[Stored data]

↓

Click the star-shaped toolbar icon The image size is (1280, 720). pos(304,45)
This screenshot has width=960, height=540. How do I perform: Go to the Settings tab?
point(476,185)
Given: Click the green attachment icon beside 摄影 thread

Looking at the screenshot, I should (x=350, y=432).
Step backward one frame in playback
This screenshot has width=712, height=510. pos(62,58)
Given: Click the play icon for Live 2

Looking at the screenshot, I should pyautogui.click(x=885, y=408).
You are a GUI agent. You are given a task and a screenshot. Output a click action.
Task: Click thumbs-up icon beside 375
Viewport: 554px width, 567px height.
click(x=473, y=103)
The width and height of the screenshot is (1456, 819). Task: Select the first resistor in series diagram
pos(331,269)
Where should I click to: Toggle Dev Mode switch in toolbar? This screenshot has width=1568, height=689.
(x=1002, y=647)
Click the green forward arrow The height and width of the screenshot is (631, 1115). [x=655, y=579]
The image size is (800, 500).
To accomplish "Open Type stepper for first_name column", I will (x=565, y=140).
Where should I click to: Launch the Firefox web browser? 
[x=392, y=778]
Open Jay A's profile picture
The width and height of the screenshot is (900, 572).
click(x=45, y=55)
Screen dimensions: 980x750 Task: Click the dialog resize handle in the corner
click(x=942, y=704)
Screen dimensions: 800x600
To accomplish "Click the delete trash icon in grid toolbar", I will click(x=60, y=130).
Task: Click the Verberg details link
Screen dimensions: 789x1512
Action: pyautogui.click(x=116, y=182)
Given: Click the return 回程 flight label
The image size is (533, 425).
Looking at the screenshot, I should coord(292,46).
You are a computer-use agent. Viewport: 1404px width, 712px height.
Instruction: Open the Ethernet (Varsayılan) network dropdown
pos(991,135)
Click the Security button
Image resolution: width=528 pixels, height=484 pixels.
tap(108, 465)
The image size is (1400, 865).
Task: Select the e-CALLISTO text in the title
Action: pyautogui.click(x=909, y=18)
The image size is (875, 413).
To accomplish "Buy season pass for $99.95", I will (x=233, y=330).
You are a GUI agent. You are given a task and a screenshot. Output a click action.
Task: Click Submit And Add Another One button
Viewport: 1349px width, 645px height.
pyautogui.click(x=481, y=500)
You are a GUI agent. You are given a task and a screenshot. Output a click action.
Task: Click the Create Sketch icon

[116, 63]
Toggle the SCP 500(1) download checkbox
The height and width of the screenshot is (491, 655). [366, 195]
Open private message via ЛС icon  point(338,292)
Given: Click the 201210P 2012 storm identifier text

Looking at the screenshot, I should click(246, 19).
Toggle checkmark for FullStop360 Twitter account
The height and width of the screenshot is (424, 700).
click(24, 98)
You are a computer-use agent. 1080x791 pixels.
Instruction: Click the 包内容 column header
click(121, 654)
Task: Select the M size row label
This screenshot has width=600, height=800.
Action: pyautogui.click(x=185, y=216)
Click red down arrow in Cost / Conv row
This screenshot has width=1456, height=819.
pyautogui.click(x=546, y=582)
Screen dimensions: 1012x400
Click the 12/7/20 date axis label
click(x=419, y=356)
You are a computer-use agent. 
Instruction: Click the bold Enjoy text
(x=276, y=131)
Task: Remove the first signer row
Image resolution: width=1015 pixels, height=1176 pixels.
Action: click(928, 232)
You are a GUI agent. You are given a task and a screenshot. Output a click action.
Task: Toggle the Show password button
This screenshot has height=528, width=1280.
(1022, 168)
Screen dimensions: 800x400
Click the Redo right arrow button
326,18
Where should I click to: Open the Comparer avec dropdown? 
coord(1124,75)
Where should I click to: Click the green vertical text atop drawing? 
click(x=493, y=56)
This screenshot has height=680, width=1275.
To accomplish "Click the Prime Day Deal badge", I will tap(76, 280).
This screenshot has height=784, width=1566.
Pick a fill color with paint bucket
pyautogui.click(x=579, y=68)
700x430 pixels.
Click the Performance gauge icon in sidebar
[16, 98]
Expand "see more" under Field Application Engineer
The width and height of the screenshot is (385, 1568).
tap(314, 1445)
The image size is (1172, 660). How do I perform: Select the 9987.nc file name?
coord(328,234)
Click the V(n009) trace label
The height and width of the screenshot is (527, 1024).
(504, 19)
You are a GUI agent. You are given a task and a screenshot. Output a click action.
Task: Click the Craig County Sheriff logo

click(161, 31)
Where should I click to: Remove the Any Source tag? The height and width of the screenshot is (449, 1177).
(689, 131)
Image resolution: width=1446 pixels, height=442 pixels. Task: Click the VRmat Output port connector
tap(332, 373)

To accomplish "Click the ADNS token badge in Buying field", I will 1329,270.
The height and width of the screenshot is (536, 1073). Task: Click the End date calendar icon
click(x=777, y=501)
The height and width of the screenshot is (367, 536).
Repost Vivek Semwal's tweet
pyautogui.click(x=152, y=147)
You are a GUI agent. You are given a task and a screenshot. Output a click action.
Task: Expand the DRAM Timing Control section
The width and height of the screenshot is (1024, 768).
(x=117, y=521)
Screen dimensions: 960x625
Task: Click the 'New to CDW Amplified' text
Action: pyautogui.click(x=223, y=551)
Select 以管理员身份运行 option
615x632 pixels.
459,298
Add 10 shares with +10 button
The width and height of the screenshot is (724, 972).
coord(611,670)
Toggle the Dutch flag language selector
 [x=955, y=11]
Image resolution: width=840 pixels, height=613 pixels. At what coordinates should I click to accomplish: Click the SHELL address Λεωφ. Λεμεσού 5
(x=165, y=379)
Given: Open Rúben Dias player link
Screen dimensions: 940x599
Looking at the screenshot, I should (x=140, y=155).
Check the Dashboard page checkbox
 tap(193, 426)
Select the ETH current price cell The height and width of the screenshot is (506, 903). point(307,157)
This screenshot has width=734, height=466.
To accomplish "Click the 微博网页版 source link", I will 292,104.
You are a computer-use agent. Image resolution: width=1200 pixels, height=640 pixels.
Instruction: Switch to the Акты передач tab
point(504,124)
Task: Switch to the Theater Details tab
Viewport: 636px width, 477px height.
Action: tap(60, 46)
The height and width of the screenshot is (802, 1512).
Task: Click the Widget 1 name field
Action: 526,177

↑

TASK TO CARRY OUT>
Your answer should consist of every record, restated exactly.

EXPECTED OUTPUT>
Click the star-shaped toolbar icon The image size is (1280, 720). pos(304,45)
This screenshot has width=960, height=540. How do I perform: Go to the Settings tab?
point(476,185)
Given: Click the green attachment icon beside 摄影 thread

Looking at the screenshot, I should (x=350, y=432).
Step backward one frame in playback
This screenshot has width=712, height=510. pos(62,58)
Given: Click the play icon for Live 2

Looking at the screenshot, I should pyautogui.click(x=885, y=408).
You are a GUI agent. You are given a task and a screenshot. Output a click action.
Task: Click thumbs-up icon beside 375
Viewport: 554px width, 567px height.
click(x=473, y=103)
The width and height of the screenshot is (1456, 819). Task: Select the first resistor in series diagram
pos(331,269)
Where should I click to: Toggle Dev Mode switch in toolbar? This screenshot has width=1568, height=689.
(x=1002, y=647)
Click the green forward arrow The height and width of the screenshot is (631, 1115). [x=655, y=579]
The image size is (800, 500).
To accomplish "Open Type stepper for first_name column", I will (x=565, y=140).
Where should I click to: Launch the Firefox web browser? 
[x=392, y=778]
Open Jay A's profile picture
The width and height of the screenshot is (900, 572).
click(x=45, y=55)
Screen dimensions: 980x750 Task: Click the dialog resize handle in the corner
click(x=942, y=704)
Screen dimensions: 800x600
To accomplish "Click the delete trash icon in grid toolbar", I will click(x=60, y=130).
Task: Click the Verberg details link
Screen dimensions: 789x1512
Action: pyautogui.click(x=116, y=182)
Given: Click the return 回程 flight label
The image size is (533, 425).
Looking at the screenshot, I should coord(292,46).
You are a computer-use agent. Viewport: 1404px width, 712px height.
Instruction: Open the Ethernet (Varsayılan) network dropdown
pos(991,135)
Click the Security button
Image resolution: width=528 pixels, height=484 pixels.
tap(108, 465)
The image size is (1400, 865).
Task: Select the e-CALLISTO text in the title
Action: pyautogui.click(x=909, y=18)
The image size is (875, 413).
To accomplish "Buy season pass for $99.95", I will (x=233, y=330).
You are a GUI agent. You are given a task and a screenshot. Output a click action.
Task: Click Submit And Add Another One button
Viewport: 1349px width, 645px height.
pyautogui.click(x=481, y=500)
You are a GUI agent. You are given a task and a screenshot. Output a click action.
Task: Click the Create Sketch icon

[116, 63]
Toggle the SCP 500(1) download checkbox
The height and width of the screenshot is (491, 655). [366, 195]
Open private message via ЛС icon  point(338,292)
Given: Click the 201210P 2012 storm identifier text

Looking at the screenshot, I should click(246, 19).
Toggle checkmark for FullStop360 Twitter account
The height and width of the screenshot is (424, 700).
click(24, 98)
You are a computer-use agent. 1080x791 pixels.
Instruction: Click the 包内容 column header
click(121, 654)
Task: Select the M size row label
This screenshot has width=600, height=800.
Action: pyautogui.click(x=185, y=216)
Click red down arrow in Cost / Conv row
This screenshot has width=1456, height=819.
pyautogui.click(x=546, y=582)
Screen dimensions: 1012x400
Click the 12/7/20 date axis label
click(x=419, y=356)
You are a computer-use agent. 
Instruction: Click the bold Enjoy text
(x=276, y=131)
Task: Remove the first signer row
Image resolution: width=1015 pixels, height=1176 pixels.
Action: click(928, 232)
You are a GUI agent. You are given a task and a screenshot. Output a click action.
Task: Toggle the Show password button
This screenshot has height=528, width=1280.
(1022, 168)
Screen dimensions: 800x400
Click the Redo right arrow button
326,18
Where should I click to: Open the Comparer avec dropdown? 
coord(1124,75)
Where should I click to: Click the green vertical text atop drawing? 
click(x=493, y=56)
This screenshot has height=680, width=1275.
To accomplish "Click the Prime Day Deal badge", I will tap(76, 280).
This screenshot has height=784, width=1566.
Pick a fill color with paint bucket
pyautogui.click(x=579, y=68)
700x430 pixels.
Click the Performance gauge icon in sidebar
[16, 98]
Expand "see more" under Field Application Engineer
The width and height of the screenshot is (385, 1568).
tap(314, 1445)
The image size is (1172, 660). How do I perform: Select the 9987.nc file name?
coord(328,234)
Click the V(n009) trace label
The height and width of the screenshot is (527, 1024).
(504, 19)
You are a GUI agent. You are given a task and a screenshot. Output a click action.
Task: Click the Craig County Sheriff logo

click(161, 31)
Where should I click to: Remove the Any Source tag? The height and width of the screenshot is (449, 1177).
(689, 131)
Image resolution: width=1446 pixels, height=442 pixels. Task: Click the VRmat Output port connector
tap(332, 373)

To accomplish "Click the ADNS token badge in Buying field", I will 1329,270.
The height and width of the screenshot is (536, 1073). Task: Click the End date calendar icon
click(x=777, y=501)
The height and width of the screenshot is (367, 536).
Repost Vivek Semwal's tweet
pyautogui.click(x=152, y=147)
You are a GUI agent. You are given a task and a screenshot. Output a click action.
Task: Expand the DRAM Timing Control section
The width and height of the screenshot is (1024, 768).
(x=117, y=521)
Screen dimensions: 960x625
Task: Click the 'New to CDW Amplified' text
Action: pyautogui.click(x=223, y=551)
Select 以管理员身份运行 option
615x632 pixels.
459,298
Add 10 shares with +10 button
The width and height of the screenshot is (724, 972).
coord(611,670)
Toggle the Dutch flag language selector
 [x=955, y=11]
Image resolution: width=840 pixels, height=613 pixels. At what coordinates should I click to accomplish: Click the SHELL address Λεωφ. Λεμεσού 5
(x=165, y=379)
Given: Open Rúben Dias player link
Screen dimensions: 940x599
Looking at the screenshot, I should (x=140, y=155).
Check the Dashboard page checkbox
 tap(193, 426)
Select the ETH current price cell The height and width of the screenshot is (506, 903). point(307,157)
This screenshot has width=734, height=466.
To accomplish "Click the 微博网页版 source link", I will 292,104.
You are a computer-use agent. Image resolution: width=1200 pixels, height=640 pixels.
Instruction: Switch to the Акты передач tab
point(504,124)
Task: Switch to the Theater Details tab
Viewport: 636px width, 477px height.
Action: tap(60, 46)
The height and width of the screenshot is (802, 1512).
Task: Click the Widget 1 name field
Action: 526,177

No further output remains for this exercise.